In some embodiments, administration of a GRM or SGRM is not continuous and can be stopped for one or more periods of time, followed by one or more periods of time where administration resumes. Suitable periods where administration stops include 5 to 9 weeks, 5 to 16 weeks, 9 to 16 weeks, 16 to 24 weeks, 16 to 32 weeks, 24 to 32 weeks, 24 to 48 weeks, 32 to 48 weeks, 32 to 52 weeks, 48 to 52 weeks, 48 to 64 weeks, 52 to 64 weeks, 52 to 72 weeks, 64 to 72 weeks, 64 to 80 weeks, 72 to 80 weeks, 72 to 88 weeks, 80 to 88 weeks, 80 to 96 weeks, 88 to 96 weeks, and 96 to 100 weeks. Suitable periods where administration stops also include 5, 6, 7, 8, 9, 10, 11, 12, 13, 14, 15, 16, 17, 18, 19, 20, 24, 25, 30, 32, 35, 40, 45, 48 50, 52, 55, 60, 64, 65, 68, 70, 72, 75, 80, 85, 88 90, 95, 96, and 100 weeks.
The dosage regimen also takes into consideration pharmacokinetics parameters well known in the art, i.e., the rate of absorption, bioavailability, metabolism, clearance, and the like (see, e.g., Hidalgo-Aragones (1996) J. Steroid Biochem. Mol. Biol. 58:611-617; Groning (1996) Pharmazie 51:337-341; Fotherby (1996) Contraception 54:59-69; Johnson (1995) J. Pharm. Sci. 84:1144-1146; Rohatagi (1995) Pharmazie 50:610-613; Brophy (1983) Eur. J. Clin. Pharmacol. 24:103-108; the latest Remington's, supra). The state of the art allows the clinician to determine the dosage regimen for each individual patient, GR modulator and disease or condition treated.
In some embodiments, co-administration includes administering one active agent, a GRM or SGRM, within 0.5, 1, 2, 4, 6, 8, 10, 12, 16, 20, or 24 hours of a second active agent, such as an androgen receptor antagonist (e.g., enzalutamide). Co-administration includes administering two active agents simultaneously, approximately simultaneously (e.g., within about 1, 5, 10, 15, 20, or 30 minutes of each other), or sequentially in any order. In some embodiments, co-administration can be accomplished by co-formulation, i.e., preparing a single pharmaceutical composition including both active agents. In other embodiments, the active agents can be formulated separately. In another embodiment, the active and/or adjunctive agents may be linked or conjugated to one another.
After a pharmaceutical composition including a GRM or SGRM has been formulated in an acceptable carrier, it can be placed in an appropriate container and labeled for treatment of an indicated condition. For administration of a GRM or SGRM, such labeling would include, e.g., instructions concerning the amount, frequency and method of administration.

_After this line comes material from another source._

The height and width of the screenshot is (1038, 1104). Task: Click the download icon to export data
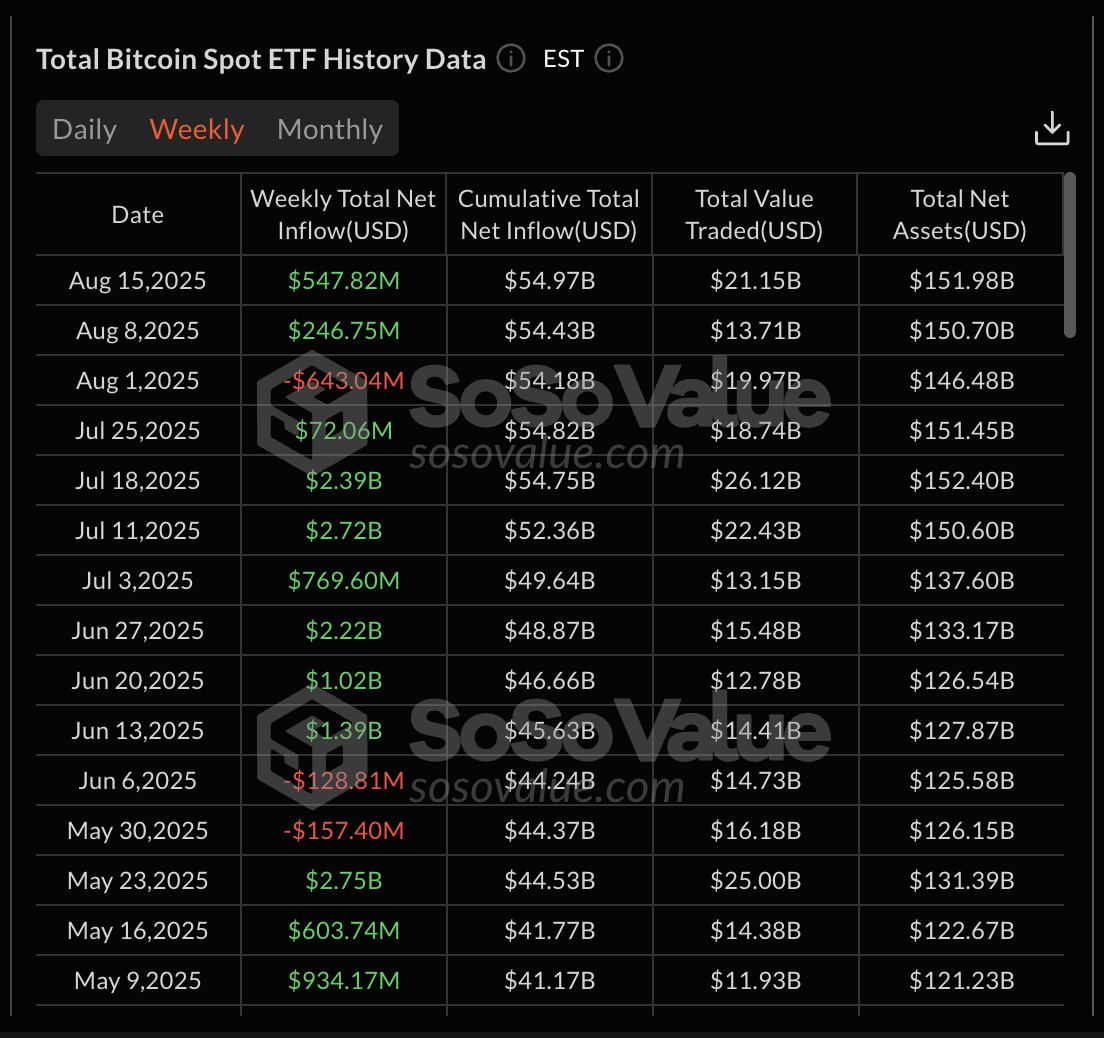1052,126
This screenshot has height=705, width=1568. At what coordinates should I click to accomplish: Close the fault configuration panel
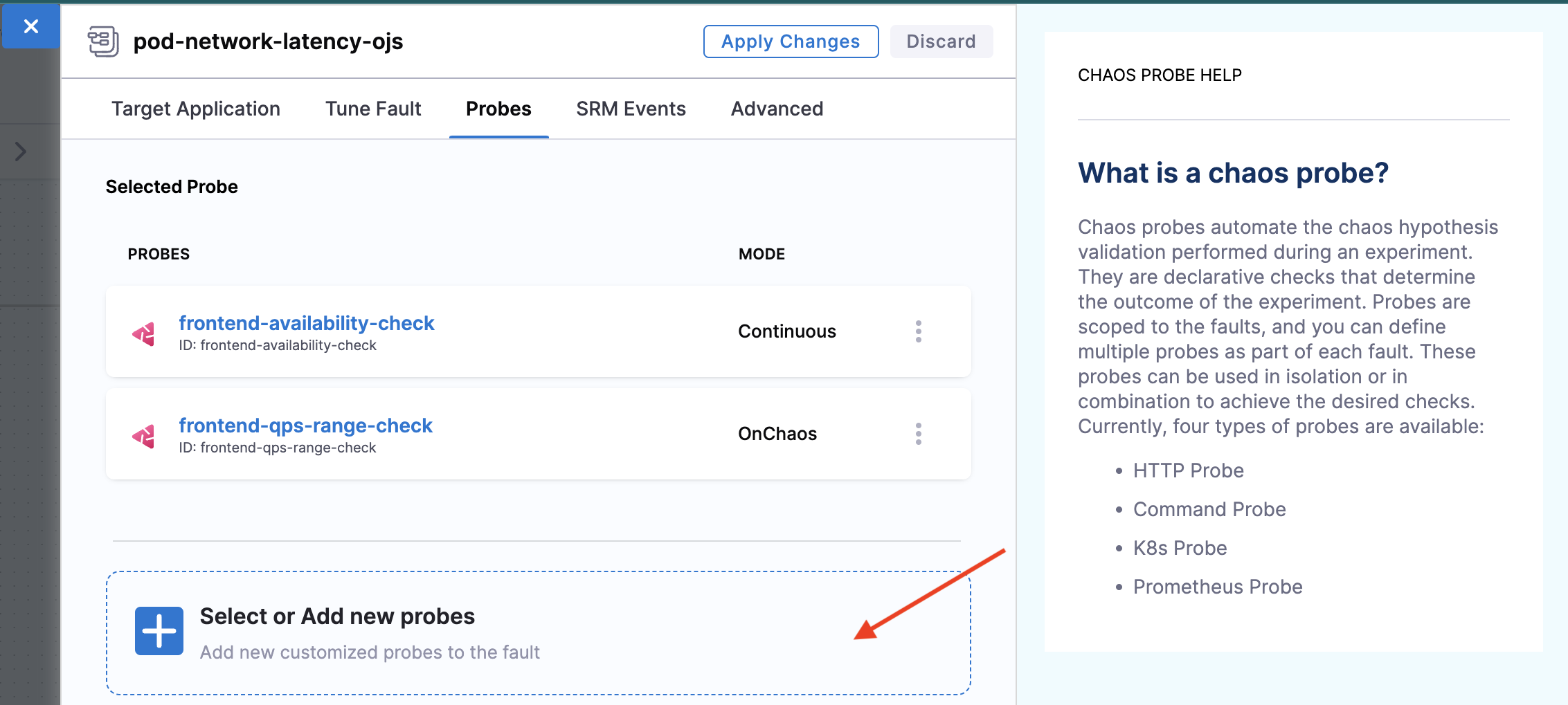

Various combinations with a GRM or SGRM and an androgen receptor antagonist may be employed to reduce the tumor load in the prostate cancer patient. By “combination therapy” or “in combination with”, it is not intended to imply that the therapeutic agents must be administered at the same time and/or formulated for delivery together, although these methods of delivery are within the scope described herein. The GRM or SGRM and the androgen receptor antagonist can be administered following the same or different dosing regimen. In some embodiments, the GRM or SGRM and the androgen receptor antagonist is administered sequentially in any order during the entire or portions of the treatment period. In some embodiments, the GRM or SGRM and the anticancer agent is administered simultaneously or approximately simultaneously (e.g., within about 1, 5, 10, 15, 20, 30 minutes or 1 hour of each other). Non-limiting examples of combination therapies are as follows, with administration of the GRM or SGRM and the androgen receptor antagonist for example, GRM or SGRM is “A” and the androgen receptor antagonist is “B”:
Administration of the therapeutic compounds or agents to a patient will follow general protocols for the administration of such compounds, taking into account the toxicity, if any, of the therapy. Surgical intervention may also be applied in combination with the descirbed therapy.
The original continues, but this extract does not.